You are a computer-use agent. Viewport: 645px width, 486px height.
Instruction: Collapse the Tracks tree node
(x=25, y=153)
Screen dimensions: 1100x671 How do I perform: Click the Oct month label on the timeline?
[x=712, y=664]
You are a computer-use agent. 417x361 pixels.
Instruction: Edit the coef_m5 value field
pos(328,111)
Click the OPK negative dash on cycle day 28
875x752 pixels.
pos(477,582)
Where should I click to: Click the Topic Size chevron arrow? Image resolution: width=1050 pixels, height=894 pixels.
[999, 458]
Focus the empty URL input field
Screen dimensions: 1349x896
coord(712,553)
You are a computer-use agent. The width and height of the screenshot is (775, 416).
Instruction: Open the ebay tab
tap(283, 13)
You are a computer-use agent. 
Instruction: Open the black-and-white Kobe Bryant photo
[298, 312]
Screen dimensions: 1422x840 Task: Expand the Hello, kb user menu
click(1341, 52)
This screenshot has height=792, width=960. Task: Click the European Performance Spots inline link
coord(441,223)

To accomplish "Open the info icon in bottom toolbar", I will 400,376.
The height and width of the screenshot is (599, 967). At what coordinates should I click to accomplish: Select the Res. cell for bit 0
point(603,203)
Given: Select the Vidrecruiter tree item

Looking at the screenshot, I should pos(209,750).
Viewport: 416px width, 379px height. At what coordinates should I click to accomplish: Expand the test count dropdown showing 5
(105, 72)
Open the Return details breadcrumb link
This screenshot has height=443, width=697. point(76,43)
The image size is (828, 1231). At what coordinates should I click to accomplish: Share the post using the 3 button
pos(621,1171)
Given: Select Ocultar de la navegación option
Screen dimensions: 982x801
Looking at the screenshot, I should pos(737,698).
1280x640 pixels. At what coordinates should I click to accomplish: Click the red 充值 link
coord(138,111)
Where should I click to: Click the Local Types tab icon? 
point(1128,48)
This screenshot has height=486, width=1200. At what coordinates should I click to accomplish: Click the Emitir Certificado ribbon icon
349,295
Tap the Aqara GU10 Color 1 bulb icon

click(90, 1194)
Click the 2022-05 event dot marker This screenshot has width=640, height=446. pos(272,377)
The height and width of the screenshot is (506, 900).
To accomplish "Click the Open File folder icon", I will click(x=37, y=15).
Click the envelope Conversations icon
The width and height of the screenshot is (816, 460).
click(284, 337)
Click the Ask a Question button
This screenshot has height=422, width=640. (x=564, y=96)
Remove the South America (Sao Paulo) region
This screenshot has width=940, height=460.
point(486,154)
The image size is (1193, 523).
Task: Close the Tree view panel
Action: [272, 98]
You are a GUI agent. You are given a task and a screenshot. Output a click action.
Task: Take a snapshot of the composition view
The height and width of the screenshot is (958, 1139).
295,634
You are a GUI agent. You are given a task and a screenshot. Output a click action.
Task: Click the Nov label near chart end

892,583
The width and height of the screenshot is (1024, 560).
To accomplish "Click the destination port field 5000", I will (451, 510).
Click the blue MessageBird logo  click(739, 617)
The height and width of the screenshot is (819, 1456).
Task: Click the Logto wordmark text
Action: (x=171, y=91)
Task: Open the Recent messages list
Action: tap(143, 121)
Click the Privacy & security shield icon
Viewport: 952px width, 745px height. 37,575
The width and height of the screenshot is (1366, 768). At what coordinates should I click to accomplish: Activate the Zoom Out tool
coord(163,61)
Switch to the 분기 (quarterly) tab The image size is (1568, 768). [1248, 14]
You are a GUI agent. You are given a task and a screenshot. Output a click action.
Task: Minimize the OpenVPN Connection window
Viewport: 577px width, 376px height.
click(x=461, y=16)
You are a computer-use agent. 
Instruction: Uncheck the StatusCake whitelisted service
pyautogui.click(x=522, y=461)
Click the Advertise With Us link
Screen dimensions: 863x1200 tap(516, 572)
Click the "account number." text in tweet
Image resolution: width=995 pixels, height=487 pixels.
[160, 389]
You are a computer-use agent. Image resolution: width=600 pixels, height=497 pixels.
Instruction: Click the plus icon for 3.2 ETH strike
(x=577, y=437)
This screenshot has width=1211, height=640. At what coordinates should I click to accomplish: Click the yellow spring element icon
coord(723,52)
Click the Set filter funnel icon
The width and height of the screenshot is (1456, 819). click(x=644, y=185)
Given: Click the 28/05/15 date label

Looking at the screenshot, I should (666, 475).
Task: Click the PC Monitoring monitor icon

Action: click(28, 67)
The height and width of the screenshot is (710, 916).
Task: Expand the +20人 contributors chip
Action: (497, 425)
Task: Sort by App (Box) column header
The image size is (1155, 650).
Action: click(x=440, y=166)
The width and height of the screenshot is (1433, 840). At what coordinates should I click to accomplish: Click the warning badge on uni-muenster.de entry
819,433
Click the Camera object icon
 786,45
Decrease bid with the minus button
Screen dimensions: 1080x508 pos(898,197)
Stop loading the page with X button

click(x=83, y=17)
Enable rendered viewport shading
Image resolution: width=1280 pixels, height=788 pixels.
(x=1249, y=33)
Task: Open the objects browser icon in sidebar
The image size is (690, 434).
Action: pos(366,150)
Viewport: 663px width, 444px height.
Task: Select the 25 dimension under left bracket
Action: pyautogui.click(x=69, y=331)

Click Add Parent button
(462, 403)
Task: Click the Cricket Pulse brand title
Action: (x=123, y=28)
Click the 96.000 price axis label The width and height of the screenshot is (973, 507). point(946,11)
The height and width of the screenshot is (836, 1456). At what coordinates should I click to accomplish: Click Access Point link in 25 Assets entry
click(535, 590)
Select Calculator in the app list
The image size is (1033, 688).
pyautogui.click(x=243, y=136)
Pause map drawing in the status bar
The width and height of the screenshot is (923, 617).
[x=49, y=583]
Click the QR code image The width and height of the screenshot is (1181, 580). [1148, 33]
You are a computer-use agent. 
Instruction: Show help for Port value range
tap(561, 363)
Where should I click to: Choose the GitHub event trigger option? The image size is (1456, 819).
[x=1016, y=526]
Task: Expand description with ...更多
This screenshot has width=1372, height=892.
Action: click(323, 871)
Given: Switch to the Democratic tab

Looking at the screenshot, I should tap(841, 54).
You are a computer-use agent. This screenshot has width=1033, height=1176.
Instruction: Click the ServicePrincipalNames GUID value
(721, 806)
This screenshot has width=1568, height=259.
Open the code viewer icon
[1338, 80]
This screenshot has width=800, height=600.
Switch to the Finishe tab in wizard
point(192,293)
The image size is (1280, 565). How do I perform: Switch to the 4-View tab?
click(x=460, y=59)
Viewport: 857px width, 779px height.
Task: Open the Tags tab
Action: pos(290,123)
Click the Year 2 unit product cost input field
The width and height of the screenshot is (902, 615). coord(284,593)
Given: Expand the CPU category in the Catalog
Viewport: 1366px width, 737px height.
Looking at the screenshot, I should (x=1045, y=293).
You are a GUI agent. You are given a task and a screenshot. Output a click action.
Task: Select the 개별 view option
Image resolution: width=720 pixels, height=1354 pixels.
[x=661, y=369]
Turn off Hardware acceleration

--------------------------------

• _Work task_: The records above need to be output again, verbatim.

• _Answer space_:
You are a computer-use agent. Viewport: 645px width, 486px height.
Instruction: Collapse the Tracks tree node
(x=25, y=153)
Screen dimensions: 1100x671 How do I perform: Click the Oct month label on the timeline?
[x=712, y=664]
You are a computer-use agent. 417x361 pixels.
Instruction: Edit the coef_m5 value field
pos(328,111)
Click the OPK negative dash on cycle day 28
875x752 pixels.
pos(477,582)
Where should I click to: Click the Topic Size chevron arrow? Image resolution: width=1050 pixels, height=894 pixels.
[999, 458]
Focus the empty URL input field
Screen dimensions: 1349x896
coord(712,553)
You are a computer-use agent. The width and height of the screenshot is (775, 416).
Instruction: Open the ebay tab
tap(283, 13)
You are a computer-use agent. 
Instruction: Open the black-and-white Kobe Bryant photo
[298, 312]
Screen dimensions: 1422x840 Task: Expand the Hello, kb user menu
click(1341, 52)
This screenshot has height=792, width=960. Task: Click the European Performance Spots inline link
coord(441,223)

To accomplish "Open the info icon in bottom toolbar", I will 400,376.
The height and width of the screenshot is (599, 967). At what coordinates should I click to accomplish: Select the Res. cell for bit 0
point(603,203)
Given: Select the Vidrecruiter tree item

Looking at the screenshot, I should pos(209,750).
Viewport: 416px width, 379px height. At what coordinates should I click to accomplish: Expand the test count dropdown showing 5
(105, 72)
Open the Return details breadcrumb link
This screenshot has height=443, width=697. point(76,43)
The image size is (828, 1231). At what coordinates should I click to accomplish: Share the post using the 3 button
pos(621,1171)
Given: Select Ocultar de la navegación option
Screen dimensions: 982x801
Looking at the screenshot, I should pos(737,698).
1280x640 pixels. At what coordinates should I click to accomplish: Click the red 充值 link
coord(138,111)
Where should I click to: Click the Local Types tab icon? 
point(1128,48)
This screenshot has height=486, width=1200. At what coordinates should I click to accomplish: Click the Emitir Certificado ribbon icon
349,295
Tap the Aqara GU10 Color 1 bulb icon

click(90, 1194)
Click the 2022-05 event dot marker This screenshot has width=640, height=446. pos(272,377)
The height and width of the screenshot is (506, 900).
To accomplish "Click the Open File folder icon", I will click(x=37, y=15).
Click the envelope Conversations icon
The width and height of the screenshot is (816, 460).
click(284, 337)
Click the Ask a Question button
This screenshot has height=422, width=640. (x=564, y=96)
Remove the South America (Sao Paulo) region
This screenshot has width=940, height=460.
point(486,154)
The image size is (1193, 523).
Task: Close the Tree view panel
Action: [272, 98]
You are a GUI agent. You are given a task and a screenshot. Output a click action.
Task: Take a snapshot of the composition view
The height and width of the screenshot is (958, 1139).
295,634
You are a GUI agent. You are given a task and a screenshot. Output a click action.
Task: Click the Nov label near chart end

892,583
The width and height of the screenshot is (1024, 560).
To accomplish "Click the destination port field 5000", I will (451, 510).
Click the blue MessageBird logo  click(739, 617)
The height and width of the screenshot is (819, 1456).
Task: Click the Logto wordmark text
Action: (x=171, y=91)
Task: Open the Recent messages list
Action: tap(143, 121)
Click the Privacy & security shield icon
Viewport: 952px width, 745px height. 37,575
The width and height of the screenshot is (1366, 768). At what coordinates should I click to accomplish: Activate the Zoom Out tool
coord(163,61)
Switch to the 분기 (quarterly) tab The image size is (1568, 768). [1248, 14]
You are a GUI agent. You are given a task and a screenshot. Output a click action.
Task: Minimize the OpenVPN Connection window
Viewport: 577px width, 376px height.
click(x=461, y=16)
You are a computer-use agent. 
Instruction: Uncheck the StatusCake whitelisted service
pyautogui.click(x=522, y=461)
Click the Advertise With Us link
Screen dimensions: 863x1200 tap(516, 572)
Click the "account number." text in tweet
Image resolution: width=995 pixels, height=487 pixels.
[160, 389]
You are a computer-use agent. Image resolution: width=600 pixels, height=497 pixels.
Instruction: Click the plus icon for 3.2 ETH strike
(x=577, y=437)
This screenshot has width=1211, height=640. At what coordinates should I click to accomplish: Click the yellow spring element icon
coord(723,52)
Click the Set filter funnel icon
The width and height of the screenshot is (1456, 819). click(x=644, y=185)
Given: Click the 28/05/15 date label

Looking at the screenshot, I should (666, 475).
Task: Click the PC Monitoring monitor icon

Action: click(28, 67)
The height and width of the screenshot is (710, 916).
Task: Expand the +20人 contributors chip
Action: (497, 425)
Task: Sort by App (Box) column header
The image size is (1155, 650).
Action: click(x=440, y=166)
The width and height of the screenshot is (1433, 840). At what coordinates should I click to accomplish: Click the warning badge on uni-muenster.de entry
819,433
Click the Camera object icon
 786,45
Decrease bid with the minus button
Screen dimensions: 1080x508 pos(898,197)
Stop loading the page with X button

click(x=83, y=17)
Enable rendered viewport shading
Image resolution: width=1280 pixels, height=788 pixels.
(x=1249, y=33)
Task: Open the objects browser icon in sidebar
The image size is (690, 434).
Action: pos(366,150)
Viewport: 663px width, 444px height.
Task: Select the 25 dimension under left bracket
Action: pyautogui.click(x=69, y=331)

Click Add Parent button
(462, 403)
Task: Click the Cricket Pulse brand title
Action: (x=123, y=28)
Click the 96.000 price axis label The width and height of the screenshot is (973, 507). point(946,11)
The height and width of the screenshot is (836, 1456). At what coordinates should I click to accomplish: Click Access Point link in 25 Assets entry
click(535, 590)
Select Calculator in the app list
The image size is (1033, 688).
pyautogui.click(x=243, y=136)
Pause map drawing in the status bar
The width and height of the screenshot is (923, 617).
[x=49, y=583]
Click the QR code image The width and height of the screenshot is (1181, 580). [1148, 33]
You are a computer-use agent. 
Instruction: Show help for Port value range
tap(561, 363)
Where should I click to: Choose the GitHub event trigger option? The image size is (1456, 819).
[x=1016, y=526]
Task: Expand description with ...更多
This screenshot has width=1372, height=892.
Action: click(323, 871)
Given: Switch to the Democratic tab

Looking at the screenshot, I should tap(841, 54).
You are a computer-use agent. This screenshot has width=1033, height=1176.
Instruction: Click the ServicePrincipalNames GUID value
(721, 806)
This screenshot has width=1568, height=259.
Open the code viewer icon
[1338, 80]
This screenshot has width=800, height=600.
Switch to the Finishe tab in wizard
point(192,293)
The image size is (1280, 565). How do I perform: Switch to the 4-View tab?
click(x=460, y=59)
Viewport: 857px width, 779px height.
Task: Open the Tags tab
Action: pos(290,123)
Click the Year 2 unit product cost input field
The width and height of the screenshot is (902, 615). coord(284,593)
Given: Expand the CPU category in the Catalog
Viewport: 1366px width, 737px height.
Looking at the screenshot, I should (x=1045, y=293).
You are a GUI agent. You are given a task and a screenshot. Output a click action.
Task: Select the 개별 view option
Image resolution: width=720 pixels, height=1354 pixels.
[x=661, y=369]
Turn off Hardware acceleration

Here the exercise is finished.